0

I am getting into the programming language R, and I would like to know the difference between dplyr::group_by() or just group_by()?, what does this operator "::" do?.

Thanks!

Pat
  • 1
  • Does this answer your question? [Is it a good practice to call functions in a package via ::](https://stackoverflow.com/questions/23232791/is-it-a-good-practice-to-call-functions-in-a-package-via) – Dan Adams May 02 '22 at 00:16

2 Answers2

1

The first would be appropriate when you were uncertain that the dplyr package were loaded.
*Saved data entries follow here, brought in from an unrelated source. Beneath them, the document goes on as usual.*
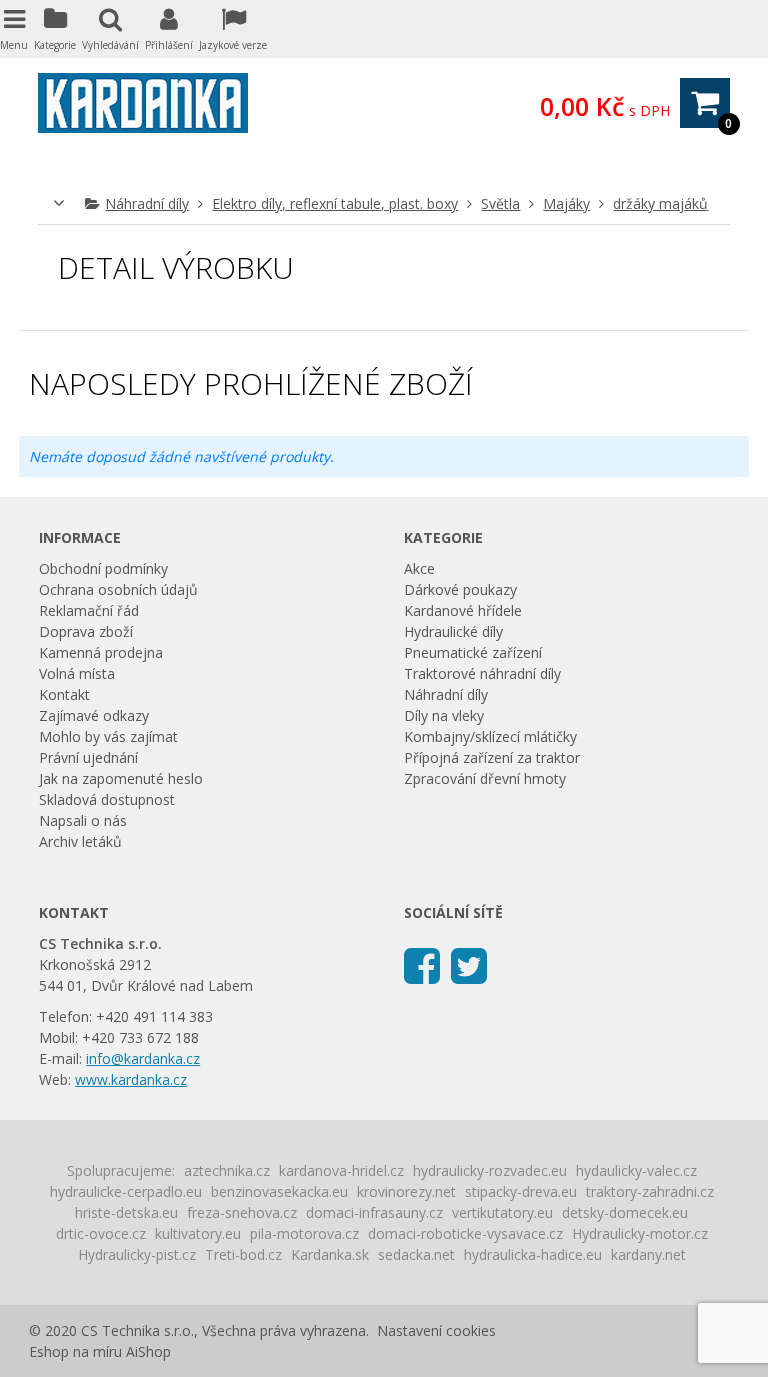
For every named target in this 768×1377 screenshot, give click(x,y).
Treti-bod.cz (243, 1254)
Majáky (566, 203)
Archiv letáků (80, 841)
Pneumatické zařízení (473, 652)
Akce (419, 568)
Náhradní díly (147, 203)
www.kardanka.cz (131, 1079)
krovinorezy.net (406, 1191)
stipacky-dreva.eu (521, 1191)
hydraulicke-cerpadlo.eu (126, 1191)
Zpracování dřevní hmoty (485, 778)
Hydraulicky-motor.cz (640, 1233)
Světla (500, 203)
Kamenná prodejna (101, 652)
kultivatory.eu (198, 1233)
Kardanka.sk (330, 1254)
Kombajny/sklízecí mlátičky (490, 736)
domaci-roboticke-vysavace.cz (465, 1233)
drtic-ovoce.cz (101, 1233)
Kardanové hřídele (463, 610)
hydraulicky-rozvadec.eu (490, 1170)
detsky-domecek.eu (625, 1212)
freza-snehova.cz (242, 1212)
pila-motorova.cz (304, 1233)
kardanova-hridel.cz (341, 1170)
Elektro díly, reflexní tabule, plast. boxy (335, 203)
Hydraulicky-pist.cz (137, 1254)
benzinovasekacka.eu (279, 1191)
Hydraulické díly (453, 631)
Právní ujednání (88, 757)
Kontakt (64, 694)
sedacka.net (416, 1254)
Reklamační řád (89, 610)
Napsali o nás (83, 820)
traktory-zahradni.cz (650, 1191)
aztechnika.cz (227, 1170)
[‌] (422, 964)
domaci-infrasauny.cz (374, 1212)
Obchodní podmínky (103, 568)
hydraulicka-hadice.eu (533, 1254)
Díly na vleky (444, 715)
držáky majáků (660, 203)
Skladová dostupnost (107, 799)
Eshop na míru (75, 1351)
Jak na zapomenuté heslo (121, 778)
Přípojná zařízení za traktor (492, 757)
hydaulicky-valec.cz (636, 1170)
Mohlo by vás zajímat (108, 736)
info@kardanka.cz (143, 1058)
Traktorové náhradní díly (482, 673)
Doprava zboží (86, 631)
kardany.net (648, 1254)
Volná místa (77, 673)
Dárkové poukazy (460, 589)
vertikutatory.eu (502, 1212)
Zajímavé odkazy (94, 715)
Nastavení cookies (436, 1330)
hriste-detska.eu (126, 1212)
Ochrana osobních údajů (118, 589)
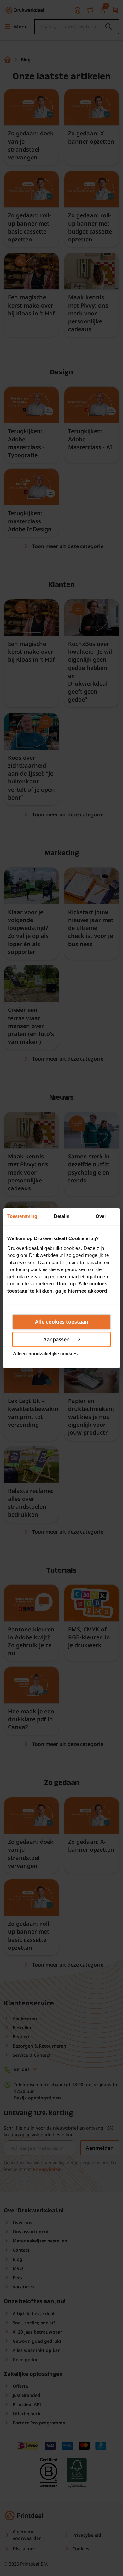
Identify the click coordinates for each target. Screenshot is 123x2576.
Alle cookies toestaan (61, 1321)
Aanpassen (56, 1339)
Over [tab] (101, 1216)
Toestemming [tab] (22, 1216)
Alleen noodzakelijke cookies (45, 1353)
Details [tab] (61, 1216)
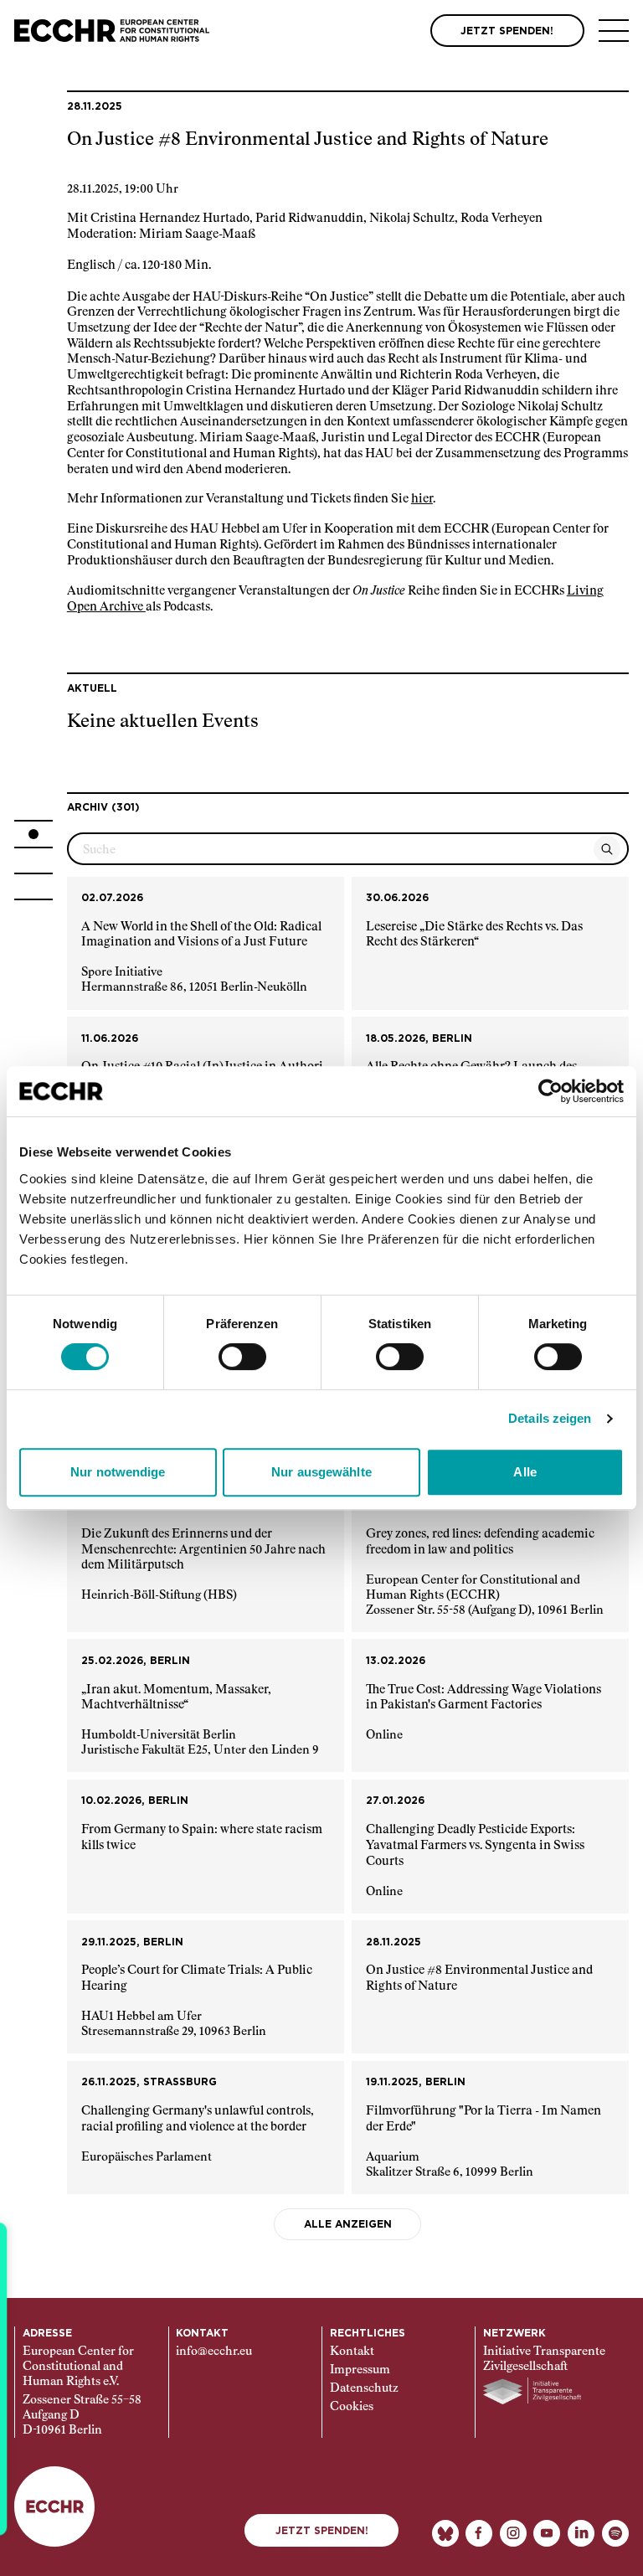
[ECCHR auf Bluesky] (445, 2533)
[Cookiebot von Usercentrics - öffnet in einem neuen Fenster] (550, 1091)
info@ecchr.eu (214, 2351)
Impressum (360, 2370)
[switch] (242, 1356)
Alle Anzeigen (348, 2224)
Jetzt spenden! (321, 2531)
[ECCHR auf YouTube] (546, 2533)
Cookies (351, 2407)
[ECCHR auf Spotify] (615, 2533)
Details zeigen (549, 1418)
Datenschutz (364, 2388)
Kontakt (352, 2351)
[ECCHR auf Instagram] (513, 2533)
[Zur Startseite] (111, 30)
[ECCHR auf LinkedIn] (581, 2533)
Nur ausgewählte (321, 1472)
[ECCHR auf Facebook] (479, 2533)
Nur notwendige (117, 1472)
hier (422, 499)
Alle (524, 1472)
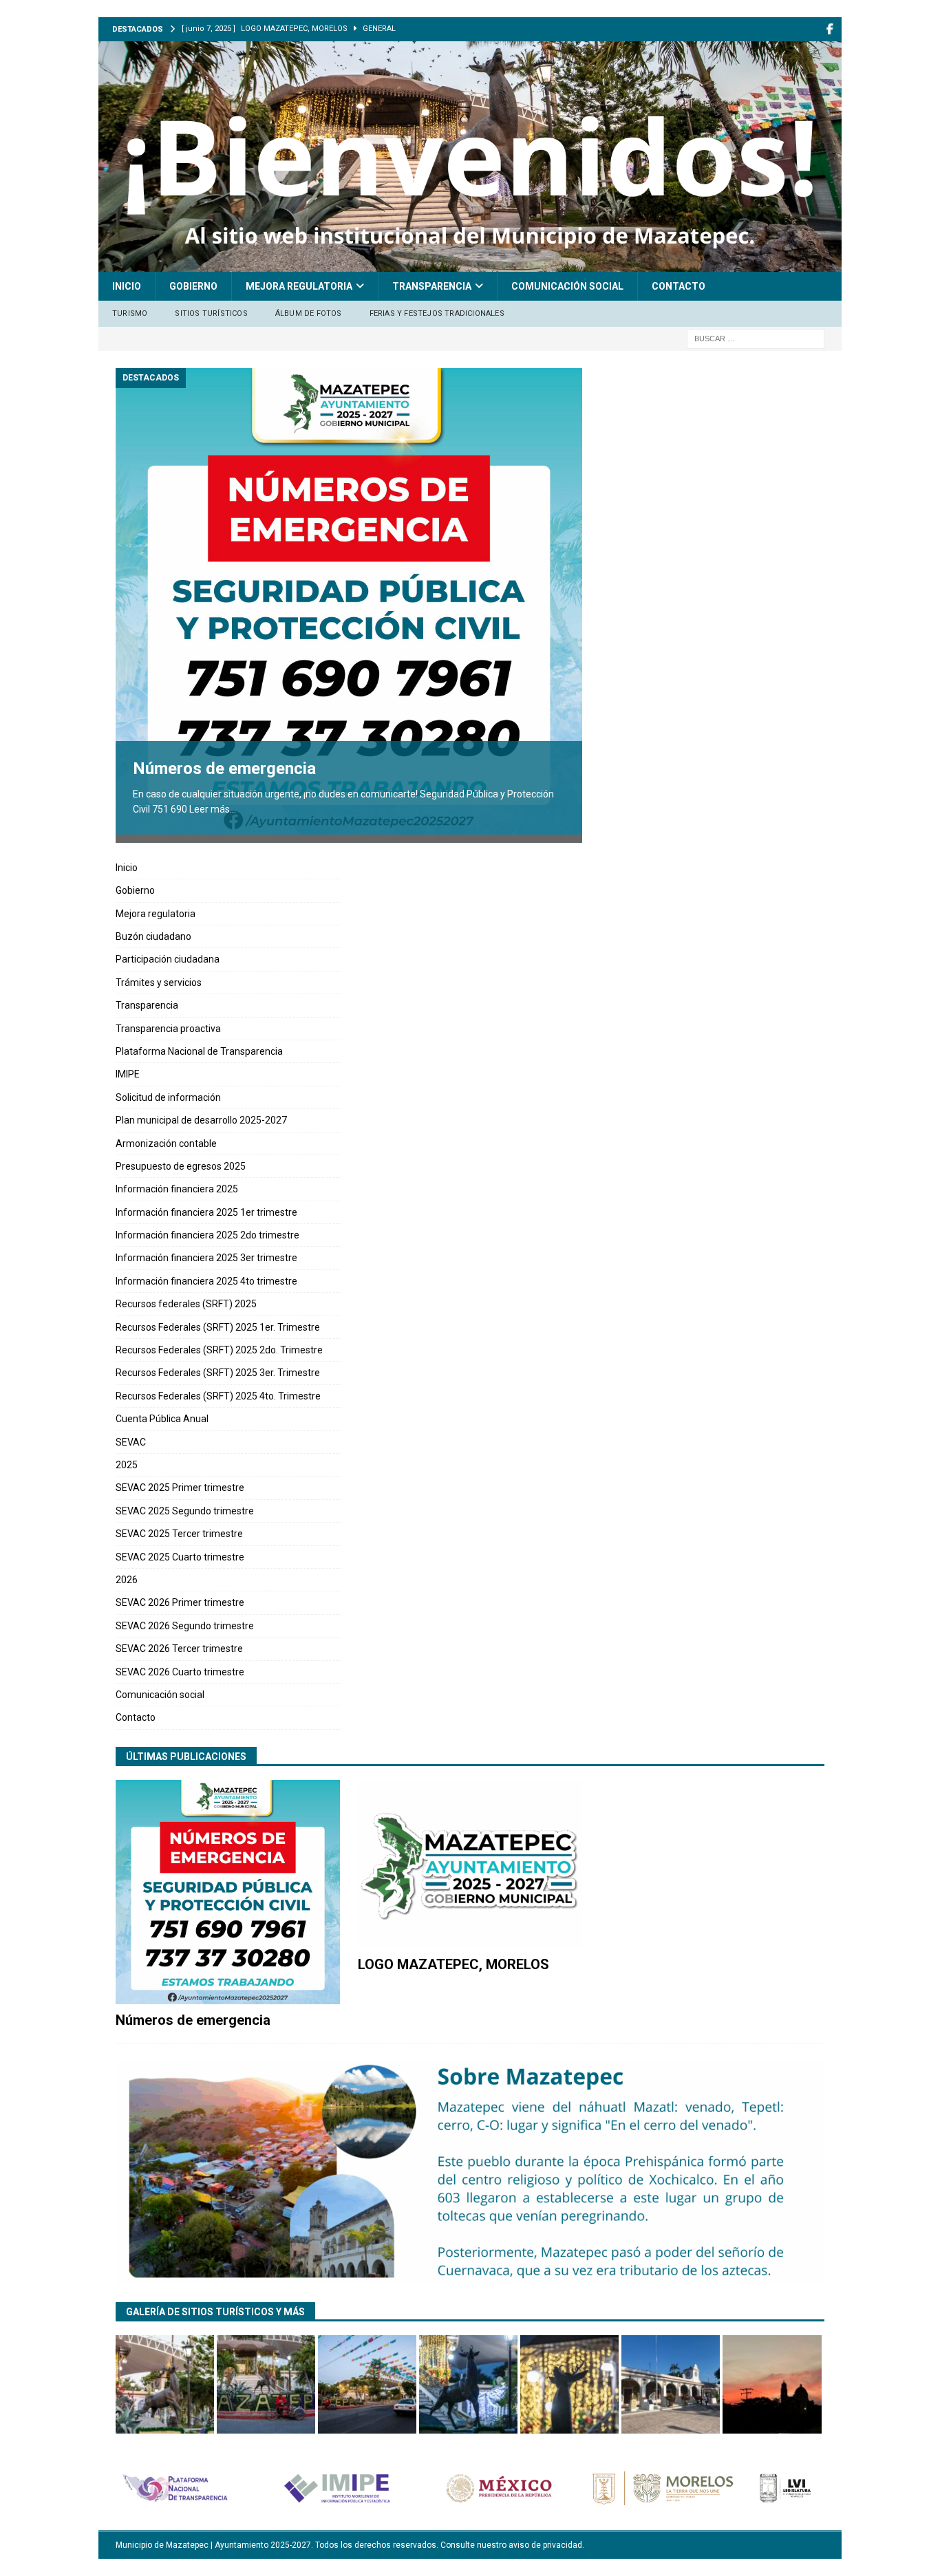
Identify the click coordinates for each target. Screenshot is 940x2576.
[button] (165, 2384)
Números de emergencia (224, 768)
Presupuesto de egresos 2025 (181, 1166)
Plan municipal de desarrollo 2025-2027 (201, 1120)
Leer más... (212, 809)
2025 (127, 1464)
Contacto (678, 286)
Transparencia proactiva (168, 1028)
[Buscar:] (755, 337)
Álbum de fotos (308, 313)
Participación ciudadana (168, 959)
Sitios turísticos (211, 313)
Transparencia (431, 286)
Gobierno (193, 286)
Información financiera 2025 (177, 1188)
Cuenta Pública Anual (162, 1418)
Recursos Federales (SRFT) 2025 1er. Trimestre (218, 1327)
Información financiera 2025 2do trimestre (207, 1235)
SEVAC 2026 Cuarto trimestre (180, 1671)
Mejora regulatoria (299, 286)
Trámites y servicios (159, 982)
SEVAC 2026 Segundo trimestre (185, 1625)
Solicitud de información (168, 1097)
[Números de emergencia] (349, 601)
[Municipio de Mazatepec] (470, 263)
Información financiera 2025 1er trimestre (206, 1212)
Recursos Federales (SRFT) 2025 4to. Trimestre (218, 1396)
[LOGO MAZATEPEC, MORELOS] (470, 1864)
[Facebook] (830, 29)
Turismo (129, 313)
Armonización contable (166, 1143)
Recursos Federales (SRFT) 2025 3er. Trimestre (218, 1372)
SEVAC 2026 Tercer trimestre (179, 1648)
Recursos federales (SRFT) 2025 (186, 1303)
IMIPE (128, 1074)
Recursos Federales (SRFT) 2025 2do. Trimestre (219, 1349)
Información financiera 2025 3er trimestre (206, 1257)
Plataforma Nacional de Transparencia (199, 1051)
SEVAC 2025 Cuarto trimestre (180, 1557)
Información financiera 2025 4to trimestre (206, 1281)
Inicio (126, 286)
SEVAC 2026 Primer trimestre (180, 1602)
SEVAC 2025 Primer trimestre (180, 1487)
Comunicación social (567, 286)
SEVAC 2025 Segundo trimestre (185, 1510)
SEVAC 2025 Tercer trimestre (179, 1533)
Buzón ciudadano (153, 936)
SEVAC (131, 1442)
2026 (127, 1579)
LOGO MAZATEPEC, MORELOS (453, 1964)
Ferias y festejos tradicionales (437, 313)
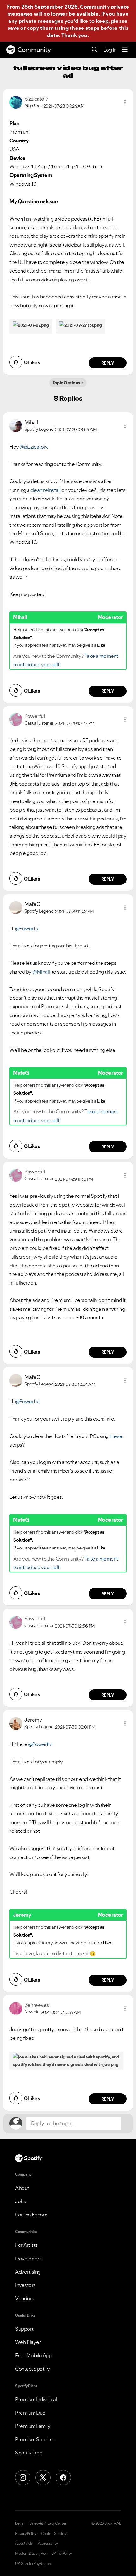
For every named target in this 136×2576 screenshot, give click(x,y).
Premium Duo (30, 2412)
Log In (109, 49)
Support (24, 2328)
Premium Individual (36, 2399)
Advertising (28, 2271)
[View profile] (15, 101)
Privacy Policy (25, 2533)
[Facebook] (63, 2477)
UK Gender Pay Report (33, 2563)
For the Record (31, 2214)
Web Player (28, 2342)
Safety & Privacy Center (47, 2523)
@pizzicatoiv (33, 446)
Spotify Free (28, 2452)
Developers (28, 2258)
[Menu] (125, 49)
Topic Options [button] (66, 383)
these (115, 1436)
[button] (125, 102)
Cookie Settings (55, 2533)
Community (34, 49)
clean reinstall (45, 490)
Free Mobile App (33, 2355)
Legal (19, 2523)
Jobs (20, 2201)
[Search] (95, 49)
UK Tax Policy (61, 2553)
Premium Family (32, 2425)
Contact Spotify (32, 2368)
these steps (84, 27)
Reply (107, 363)
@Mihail (41, 971)
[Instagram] (22, 2477)
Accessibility (48, 2543)
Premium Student (34, 2439)
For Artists (26, 2244)
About (22, 2187)
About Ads (24, 2543)
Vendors (24, 2298)
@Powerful (27, 928)
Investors (25, 2285)
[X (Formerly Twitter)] (43, 2477)
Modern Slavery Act (30, 2553)
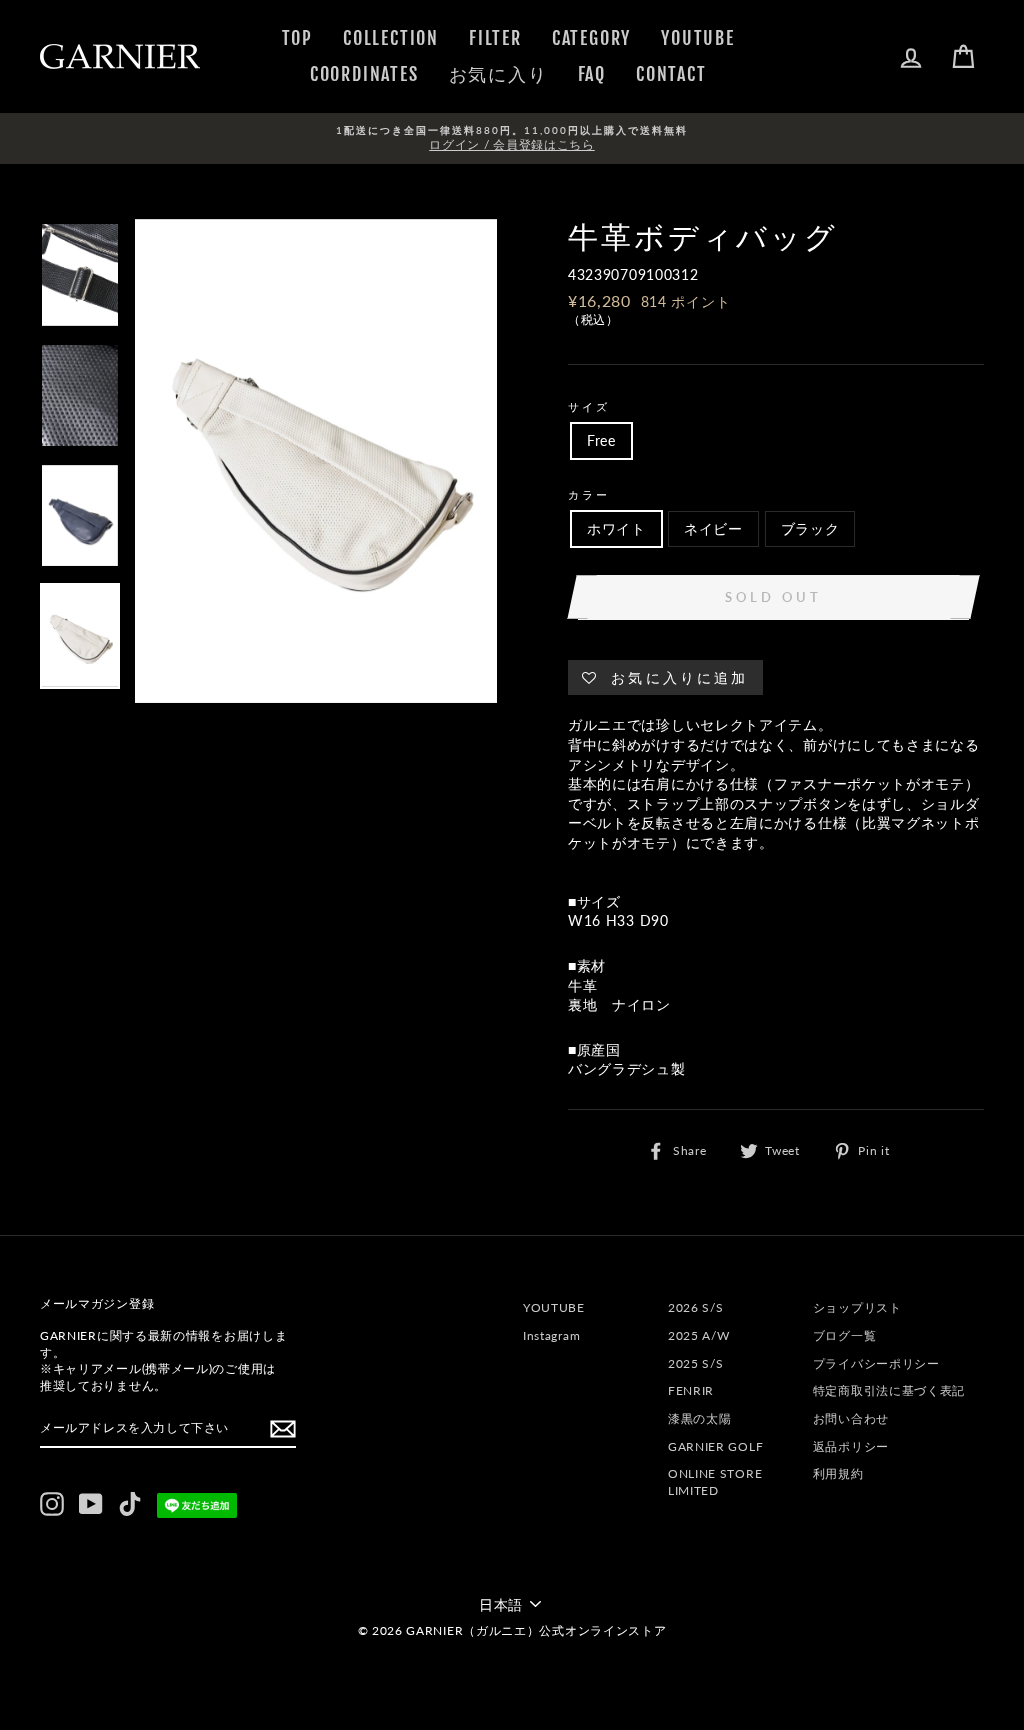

The two would be equivalent if it were loaded.

IRTFM
  • 258,963
  • 21
  • 364
  • 487
  • 2
    I also want to add that :: is useful in case you have two packages loaded that have the same function name. select() is an example here. dplyr::select is useful if you have plyr loaded because you were using ddply() or something like that, since select() is also a function in plyr – hachiko May 01 '22 at 22:25
  • Yes. However, I don’t think that is an issue with ’group_by’. … yet. – IRTFM May 01 '22 at 23:40
  • I think you've misused the terminology: having `dplyr` loaded doesn't mean its exported functions are visible, that's having it "attached". Being attached implies being loaded, but you can have a lot of packages loaded but not attached, so their functions aren't available without the `::` prefix. – user2554330 May 01 '22 at 23:56
  • @user2554330 : you might be right, although most people use ‘library (tidyverse)’ and I’m pretty sure that exposes ‘group_by’. I know this because I formerly would use ‘library(dplyr)’ when attempting answers to Hadley erase Q’s and then there was alway two or three missing functions that were being used that needed to be looked up to see which package was being assumed but not stated. – IRTFM May 02 '22 at 00:17
  • The `tidyverse` package is unusual in that it attaches a bunch of other packages when you attach it. So `library(tidyverse)` gets `dplyr` attached as well. In a new session, `library(tidyverse)` will add about 9 entries to the search list. – user2554330 May 02 '22 at 00:30
  • 1
    If you run `sessionInfo()`, the last part of the listing gives all the packages that are loaded and not attached. I see 43 of them after running `library(tidyverse)`. – user2554330 May 02 '22 at 00:32
1

In dplyr::group_by(...), the :: operator says to load the dplyr package if necessary, and to select the group_by function from that package.

Without the dplyr:: prefix, it just says to find a function named group_by in the current environment or its ancestor environments (which include all packages in the search() list).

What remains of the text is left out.